For ordinary citizens, meanwhile, the steep prices for high-speed train tickets have touched China’s raw nerve of rising income inequality.
“The government is just abusing the money of the common people,” said one posting on an Internet discussion forum, defying the network’s heavy censorship.
From Changsha to Guangzhou, a two-hour journey at speeds of up to 340 kilometers per hour, the one-way fare in economy class is 333 renminbi. That is comparable to a deeply discounted airfare, but expensive for a migrant worker from Hunan who might earn 1,000 renminbi to 2,500 renminbi a month in wages in the city of Guangzhou. The same trip takes nine hours on an older diesel train and costs 99 renminbi.
Chinese and foreign engineers have questioned the long-term strength of the concrete used in bridges and viaducts under contracts awarded during the term of the disgraced former rail minister, Liu Zhijun.
The rail ministry’s new leaders, brought in after the corruption investigation, contend that safety concerns are misplaced. But they have acknowledged them, along with the public anger over fares, by announcing plans to lower the top speed on many routes to 300 kilometers per hour from 350 kilometers per hour on July 1. The change will sharply reduce the amount of electricity consumed and allow officials to pass on the savings through reduced ticket prices. The speed reduction would also at least partially address safety concerns.
On Tuesday and Wednesday, several Chinese news media outlets quoted Zhou Yimin, a former deputy chief engineer at the rail ministry, as saying that China’s high-speed trains essentially used European and Japanese technology designed for safe use up to 300 kilometers per hour. The trains can be driven considerably faster, as China has been doing until now and plans to resume doing a year from now on the route from Beijing to Shanghai, but this reduces the safety margin, he said. The rail ministry had no immediate comment on Wednesday.

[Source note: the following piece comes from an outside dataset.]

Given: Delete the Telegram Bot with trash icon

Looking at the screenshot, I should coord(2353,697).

China has not disclosed any fatal crashes since its high-speed rail network began operations three years ago, while nearly 100,000 people a year die on Chinese roads, according to official statistics. International health experts say that the true total for road deaths is even higher.

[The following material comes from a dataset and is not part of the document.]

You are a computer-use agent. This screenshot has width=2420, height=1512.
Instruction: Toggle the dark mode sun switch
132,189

When the Beijing-to-Shanghai line opens, it will create a north-to-south artery with links to east-to-west rail lines at two dozen stations along the way.
“It’s the network together that makes it work,” said John Scales, a rail expert in the Beijing office of the World Bank who has advised China, “knowing you can go from Shijiazhuang to Beijing and then transfer to Tianjin, so the coal guys can go to the port and conduct business with their shippers, for example.”
Already, the longer routes elsewhere appear to draw much heavier ridership. The trains, which typically carry 600 passengers, sometimes sell out despite departures every 10 or 15 minutes, particularly on Fridays but sometimes even at lunchtime in the middle of the week.
Of course, high speed is relative. First, a passenger must actually get a seat.
Zhou Junde, a migrant construction worker with a large red and green tattoo of a hawk on the right side of his neck, stood in line at the Changsha station on a recent Friday afternoon to buy a high-speed ticket to Guangzhou. But the next high-speed train was entirely sold out, and so was the next one 10 minutes after that. He would have to wait 30 minutes to board a train with a seat.
“Sometimes,” he said, “I come several hours early to get the departure I want.”
Ian Johnson contributed reporting from Beijing. Adam Century contributed research from Beijing.